MA Supreme Judicial Court Issues Decision in Acton Lawsuit

Mar. 15, 2018: The Supreme Judicial Court has issued its ruling regarding the ongoing ten-taxpayer lawsuit against the Town of Acton. However, the results of this ruling are quite complicated, and there are still several questions remaining as to how this will affect CPA funding for historic religious institutions going forward. For an excellent, plain language legal overview of the Acton decision, we recommend reading the following summaries:

Does the anti-aid amendment prohibit all grants to historic religious buildings?

The plaintiffs had argued that the anti-aid amendment requires an "unequivocal and unqualified" ban on the grant of public funds to churches. The SJC disagreed, allowing that they could see situations where grants could be made to religious organizations. "We can imagine various circumstances where such grants would survive careful scrutiny, including, for instance, where historical events of great significance occurred in the church, or where the grants are limited to preserving church property with a primarily secular purpose.” The second example is a reference to Acton case, where some of the funds were to be spent on two historic houses that the church owns. The houses are residences and not used for religious purposes.

So the court left open the possibility of some grants to religious organizations. But it’s conceivable that the SJC set the bar so high for these grants that it might be difficult for towns to preserve religious historic resources in the future. Acton’s attorney, Nina Pickering-Cook, was quoted in the Boston Globe, saying the ruling could have a “chilling effect” on such grants.

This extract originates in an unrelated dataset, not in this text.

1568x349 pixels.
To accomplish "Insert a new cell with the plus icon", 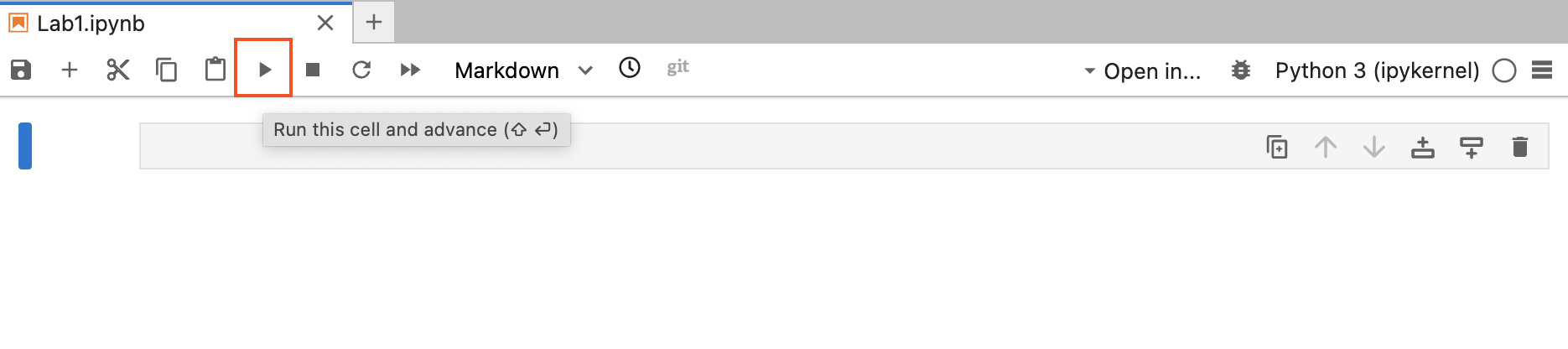I will click(70, 70).
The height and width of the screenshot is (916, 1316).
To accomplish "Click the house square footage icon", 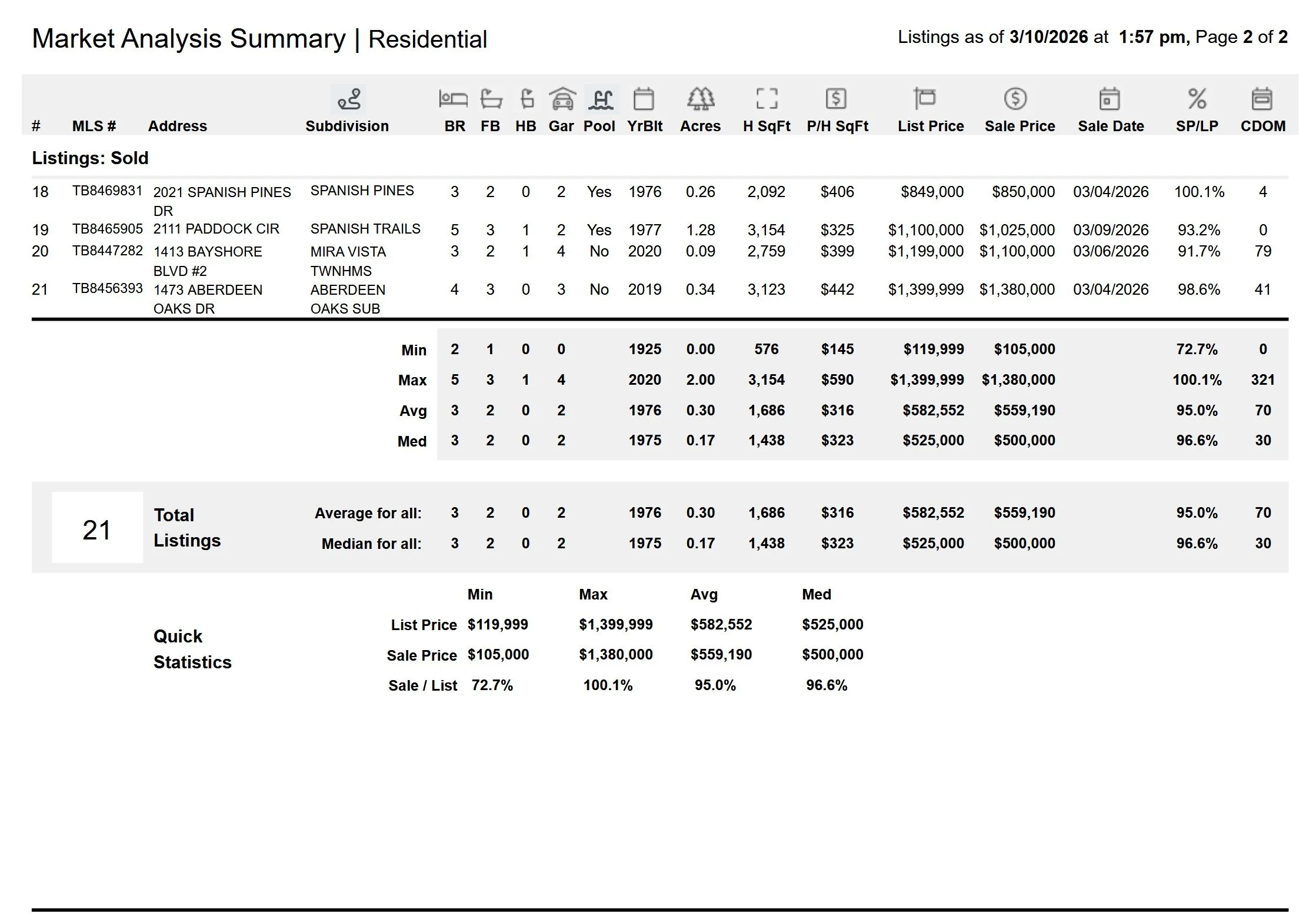I will pyautogui.click(x=767, y=99).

How should decisions be made on these type of grants?

The court said that communities must analyze potential grants under a three-factor test outlined in a 1981 SJC decision, Commonwealth v. School Committee of Springfield. According to the SJC, the decision should be based on the "purpose of the grant, the extent to which the grant aids the private institution, and whether the grant 'avoids the political and economic abuses' that led to the passage of the anti-aid amendment, all of which must be carefully balanced in determining its constitutionality.” In the end the SJC decided that Acton’s grant to restore stained glass windows with religious imagery failed the test and ordered the lower court to issue a preliminary injunction barring the grants. The SJC said they did not have enough information on the second Acton grant – a master plan of the Church’s historic buildings – so it sent the case back to the lower court for more discovery.

What does the SJC decision mean for CPA communities?

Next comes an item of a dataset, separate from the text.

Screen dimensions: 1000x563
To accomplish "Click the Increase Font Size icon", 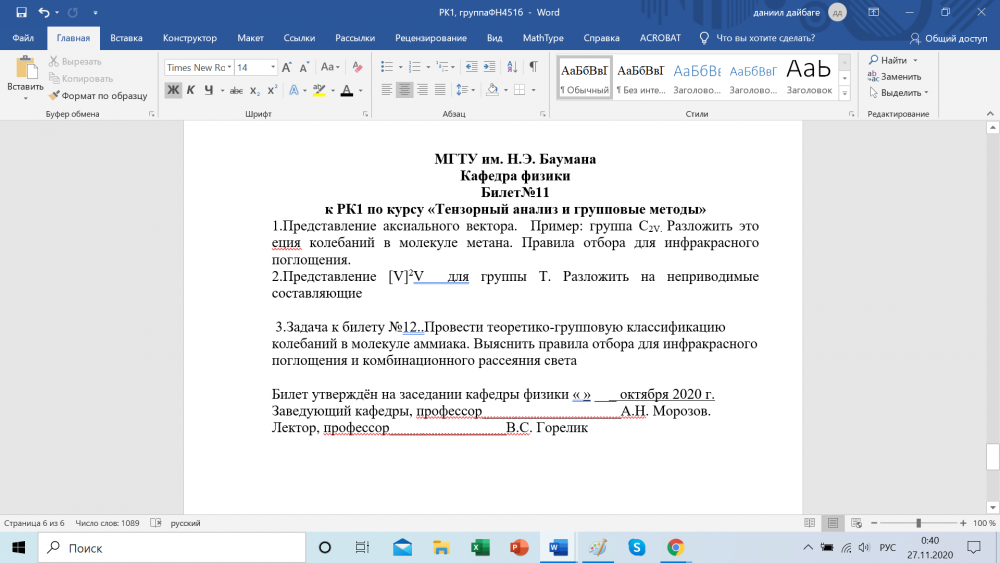I will click(x=288, y=67).
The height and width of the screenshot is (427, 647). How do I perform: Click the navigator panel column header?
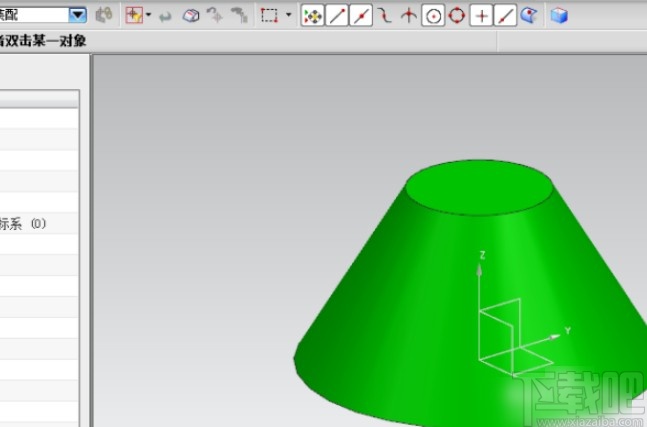[39, 99]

It may be some time before the effects of this case are fully examined and understood. In fact, the lawsuit is ongoing. The SJC ruling didn’t end the case, it just remanded it back to the lower court for further action.

It’s hard to imagine CPA communities stepping through the three-part test for future projects without a full review by legal counsel. After all, it took the SJC six months and 77 pages to complete their analysis of the Acton CPA grants! For these reasons, it won’t be easy right now for CPA communities to make decisions about similar projects, and we would urge CPCs to consult with municipal counsel if you have pending applications.

One more question to ponder in the SJC decision - an interesting take on Preservation Restrictions

Until now, many communities felt that they were protecting the public’s interest in these grants by requiring that a preservation restriction covering the church building be given to the town. That was a condition of Acton’s grant award. The state also requires that it hold such restrictions on all the grants made by the Massachusetts Historic Commission for religious buildings. But the SJC had an interesting interpretation of a public entity holding a restriction on a religious building. It said that:

"...these grants also present a risk of government entanglement with religion. To ensure that the grants are used for historic preservation, the town has imposed on the church the condition that it execute a historic preservation restriction, which – if the restrictions accompanying the town's prior grants under the act are any indication – would significantly limit the church's ability to make future alterations to its buildings, including its worship space and its stained glass windows, without the town's approval. We have held in other contexts that where the State exercises control over the design features of a church, it infringes on the free exercise of religion guaranteed under the Massachusetts Constitution."

We expect further developments as the case is remanded back to the lower court. The Coalition will continue to provide updates as new information is available.